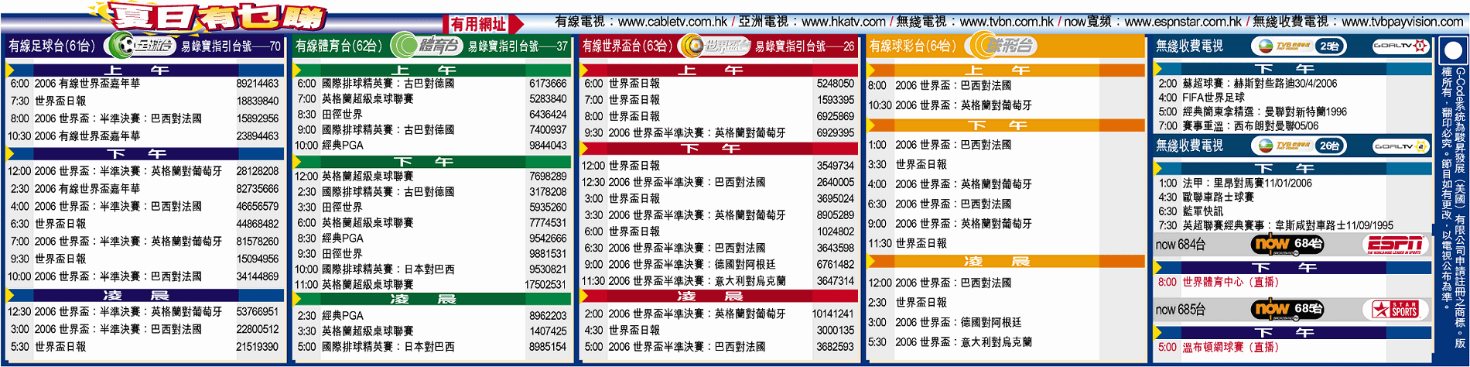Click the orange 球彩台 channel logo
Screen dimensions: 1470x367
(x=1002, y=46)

◆ ◆ ◆ ◆

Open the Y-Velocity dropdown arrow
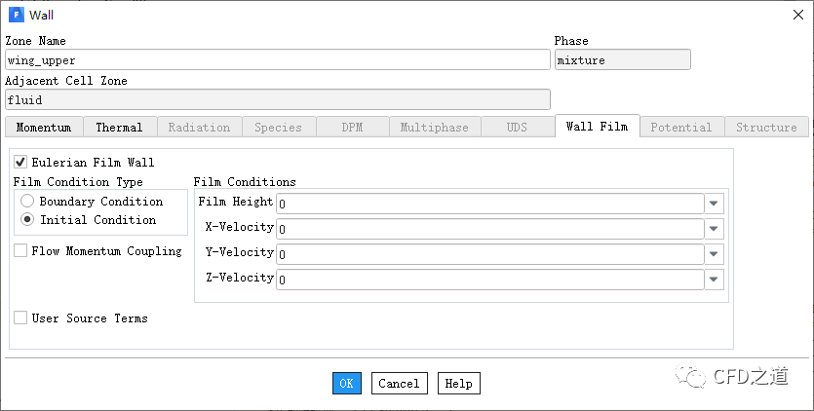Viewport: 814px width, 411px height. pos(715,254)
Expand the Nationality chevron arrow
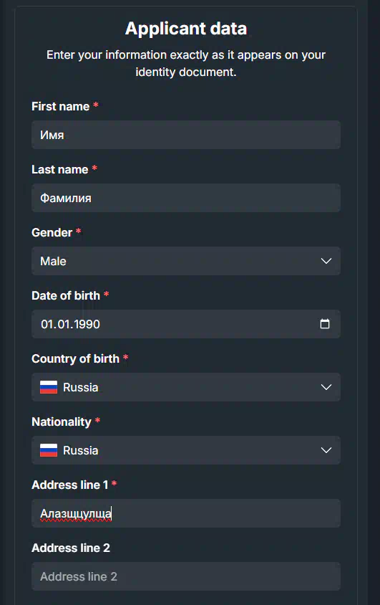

◆ ◆ ◆ ◆

### AIM OF THE EXERCISE:
A verbatim reproduction is expected: starting at the line above that has "Open the Y-Velocity dropdown arrow", ending at the line that has "Expand the Nationality chevron arrow", both included, and with no pictures and no other lines.

### RESULT OF THIS TASK:
Open the Y-Velocity dropdown arrow
Viewport: 814px width, 411px height. pos(715,254)
Expand the Nationality chevron arrow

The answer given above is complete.